For scale, pls keep in mind:

—About one in every 588 Americans have died of COVID (562K of 331 million ppl)

—About one in 10 Americans have been infected w COVID (31 million of 331 million)

—About 1 in a million who got J & J have had blood clots— just 6 ppl out of 6 million https://twitter.com/US_FDA/status/1381925613691412480
This sense of scale is difficult for media to convey, but VERY important to try do: The risk of COVID, the third largest killer of USians last risk, is FAR more than any risk from J&J. Unfortunately, headlines and framing may skew the potential risk from J&J.
Also difficult for us journalists to convey, but important: We are ALL essentially in a trial to see how (very) safe drugs are, in an emergency situation w a virus taking the lives of one in every 588 ppl in the wealthiest country. The risks are worth it & not bad. I'll explain.
Largely beginning with HIV/AIDS, how trials were conducted changed, with good reason: A virus that, in its height 15 years into that pandemic took abt 55K US lives in a year (just 10% of COVODI) was so deadly, it was not ethical to wait yrs to try the best science had w humans.
So, you test with a small group, then a larger group to make sure the meds are safe, under emergency use.

All of these vaccines were tested with tens of thousands of people.

All good.
But, say, if you test with 60,000 ppl, you know the limits of safety only go up to "free of problems in no more than 1 in 60K."

OK, this is FANTASTIC ALREADY. W a virus killing one in 588, knowing a vaccine hasn't harmed even one in a 60,000 IS ALREADY FANTASTIC!
So your safety floor is already so safe!
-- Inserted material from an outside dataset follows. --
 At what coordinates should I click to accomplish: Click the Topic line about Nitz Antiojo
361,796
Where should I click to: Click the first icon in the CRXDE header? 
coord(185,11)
A vaccine that will stop something killing one in 588 ppl and is not harming any of the 60,000 people is already an astounding success.
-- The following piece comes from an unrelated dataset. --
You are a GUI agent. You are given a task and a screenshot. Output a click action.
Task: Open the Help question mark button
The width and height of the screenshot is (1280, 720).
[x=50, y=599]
So as we get it, we are testing something quite wonderful: How high is that safety ceiling?
Now we are looking at, is one person out of 100K reacting aversely?

One in 500,000?

One in a million?

The more people who get it, eventually you may find that if they number gets high enough, someone may have an adverse reaction. This is expected.
Clearly, one in a million odds are a lot better to face than one in 588.

The other issue is that, as tens and then hundreds of millions of people get a vaccine, lots of USians are going to die.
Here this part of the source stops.